思いの外桔梗さん以外の人達は賛成してくれるのには驚きだが、桔梗さんの言葉の方が正しいだろう。チームと言うことはお互いを信じ合えている関係がとても重要になる。そうでなければ連携がグチャグチャになってしまい直ぐに押し返されてしまうからだ。それに言われたように俺には実戦経験が少ない。

「そうですよ、俺よりも適任なんていくらでもいますよ」

俺がそう言うと姉ちゃんは少し考えて何か思いついたかのように手を一回ポンっと叩いて俺と桔梗さんを交互に指さしてこう言った。

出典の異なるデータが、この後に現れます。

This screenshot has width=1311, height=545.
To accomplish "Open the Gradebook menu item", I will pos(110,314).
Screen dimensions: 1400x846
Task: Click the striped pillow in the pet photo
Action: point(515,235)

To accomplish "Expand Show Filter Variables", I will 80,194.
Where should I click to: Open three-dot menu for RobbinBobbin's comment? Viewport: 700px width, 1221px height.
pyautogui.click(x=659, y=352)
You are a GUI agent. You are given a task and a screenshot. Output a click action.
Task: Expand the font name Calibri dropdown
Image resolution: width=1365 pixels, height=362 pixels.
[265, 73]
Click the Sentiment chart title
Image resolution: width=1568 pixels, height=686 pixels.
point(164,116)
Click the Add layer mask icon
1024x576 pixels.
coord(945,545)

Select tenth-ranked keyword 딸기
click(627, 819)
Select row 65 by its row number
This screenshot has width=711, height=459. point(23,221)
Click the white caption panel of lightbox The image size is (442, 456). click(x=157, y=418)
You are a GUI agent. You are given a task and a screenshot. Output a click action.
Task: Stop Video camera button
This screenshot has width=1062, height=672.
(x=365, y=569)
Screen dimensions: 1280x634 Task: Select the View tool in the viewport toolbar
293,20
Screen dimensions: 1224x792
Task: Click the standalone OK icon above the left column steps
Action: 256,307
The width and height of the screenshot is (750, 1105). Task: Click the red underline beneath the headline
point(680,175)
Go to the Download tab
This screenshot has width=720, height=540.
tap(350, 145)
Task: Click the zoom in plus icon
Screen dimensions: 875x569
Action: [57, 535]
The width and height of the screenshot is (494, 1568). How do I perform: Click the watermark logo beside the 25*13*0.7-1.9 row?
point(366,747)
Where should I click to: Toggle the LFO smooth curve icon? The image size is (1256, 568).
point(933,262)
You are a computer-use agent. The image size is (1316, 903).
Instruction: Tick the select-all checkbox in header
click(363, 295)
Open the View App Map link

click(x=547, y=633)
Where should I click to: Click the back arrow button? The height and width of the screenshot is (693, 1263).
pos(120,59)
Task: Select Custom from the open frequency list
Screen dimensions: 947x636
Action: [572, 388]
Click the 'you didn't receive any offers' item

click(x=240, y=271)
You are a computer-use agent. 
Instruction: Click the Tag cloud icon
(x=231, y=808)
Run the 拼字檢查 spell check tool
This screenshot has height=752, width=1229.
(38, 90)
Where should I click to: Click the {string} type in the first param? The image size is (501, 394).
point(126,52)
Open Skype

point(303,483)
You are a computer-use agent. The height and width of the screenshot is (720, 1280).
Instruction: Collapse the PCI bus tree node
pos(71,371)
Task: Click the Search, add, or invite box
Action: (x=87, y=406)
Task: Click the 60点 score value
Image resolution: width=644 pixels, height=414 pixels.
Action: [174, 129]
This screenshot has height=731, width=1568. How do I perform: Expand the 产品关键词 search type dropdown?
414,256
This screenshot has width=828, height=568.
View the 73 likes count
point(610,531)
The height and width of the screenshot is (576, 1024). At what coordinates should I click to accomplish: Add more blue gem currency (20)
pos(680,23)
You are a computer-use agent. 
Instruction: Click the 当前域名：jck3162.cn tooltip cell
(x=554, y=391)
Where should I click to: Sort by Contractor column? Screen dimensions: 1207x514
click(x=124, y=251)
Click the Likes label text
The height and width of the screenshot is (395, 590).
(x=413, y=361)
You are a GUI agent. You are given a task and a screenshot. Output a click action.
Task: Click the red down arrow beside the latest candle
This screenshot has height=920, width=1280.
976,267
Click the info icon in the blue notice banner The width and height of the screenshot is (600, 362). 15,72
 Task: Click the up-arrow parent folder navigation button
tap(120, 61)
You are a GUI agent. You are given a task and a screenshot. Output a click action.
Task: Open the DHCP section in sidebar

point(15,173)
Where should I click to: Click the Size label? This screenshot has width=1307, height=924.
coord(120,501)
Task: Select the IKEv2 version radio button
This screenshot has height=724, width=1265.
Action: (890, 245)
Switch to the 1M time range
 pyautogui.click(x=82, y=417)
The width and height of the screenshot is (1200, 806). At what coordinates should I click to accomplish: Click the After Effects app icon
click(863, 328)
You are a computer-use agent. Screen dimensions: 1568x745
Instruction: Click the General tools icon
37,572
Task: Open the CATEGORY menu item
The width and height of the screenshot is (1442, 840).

「そうね、貴方達試合しなさい。シロが勝ったら女帝対策チームに入って貰うわ」

「唐突すぎるだろ!てか俺が勝てるわけがないだろうがぁ!!」

無茶苦茶すぎる!我が姉ながら何を考えているかが全く分からない

「いいでしょう、それで納得がいくのなら早いです。さぁ試合場へと向かいましょう」

さっきまでの無口な人は何処へやら、桔梗さんはものすごく早い口調で俺の意見なんて完璧に無視をして早々に学院長室を後にして試合場へと向かっていった。その後ろを光子先輩が走ってついて行っている。

「なんでこんな事に・・・・・・」

落胆する俺の横に姉ちゃんが来て耳元で小さい声で俺にこう言った。

「マナちゃんが関係してる事だからしっかりしなさいよね」

「・・・・・・っ!」

マナ・・・・・・その名前は俺のもう1人の契約精霊の少女の名前だ。マナはマリの双子の妹だ。マリが昔助けを求めて俺の所に来たときに願ったのがマナの命を救ってくれという内容だった。そしてそのままマリと俺は契約してなんだかんだあってマナも俺と契約する事になる。そして俺は過去の記録に存在しなかった重契約をする事となった。

そのマナの名前を今ここで出すと言うことは、女帝が絡んでいるという事・・・・・・

姉ちゃんはその事を言い終えると試合場へと向かっていった。

「愛、今日はありがとう。さぁ真白君行こうか」

門田先輩は姉ちゃんから予期せぬ事を聞いて止まっている俺の肩を叩いてメイドさんとその場で別れて試合場まで連れて行ってくれるのだった。